Twenty years ago, we talked about antique satin and seeded voile, smocked versus shirred, pinch pleats and pole-tops (no one could figure out whether or not to hyphenate that one, and to my knowledge, they haven't yet) and something called "chintz" (in your choice of no less than 25 colors) that was actually desirable.
Twenty years ago, I could read the first issue of D&WC without putting glasses over my glasses while commuting into Manhattan dressed in the last season of my brown leisure suit, which my wife donated to Goodwill the minute I got home. (They said, "No, thank you.")

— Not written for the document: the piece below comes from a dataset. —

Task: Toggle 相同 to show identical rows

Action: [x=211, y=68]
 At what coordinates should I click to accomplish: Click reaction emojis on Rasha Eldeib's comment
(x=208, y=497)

Twenty years ago, I was tall-er, the kids were small-er, the house seemed small-er still and I had no idea how my life would be totally changed by the invention of a hunk of molded plastic. Little did I know what thrills awaited me on I-95 or that my best friend outside of home would become that friendly guy at the gas station with the perpetual smile on his face (or is that just when he sees me), but hey . . . I know the clutches and the joy of ball chains, spears, continuous cords, traversing shafts and the absences of dye lot problems.
Twenty years later, this transplanted Manhattanite is loving the rise in popularity of window treatments that go effortlessly up and down instead of side to side. The alternative is becoming the standard . . . life is good. Happy anniversary D&WC.
R.H. and Vaughn Rowley
Twenty years ago we had a booth in a window energy show in Las Vegas, NV. At the show we met John Clark who was just starting this magazine. Just look at the change that has taken place here.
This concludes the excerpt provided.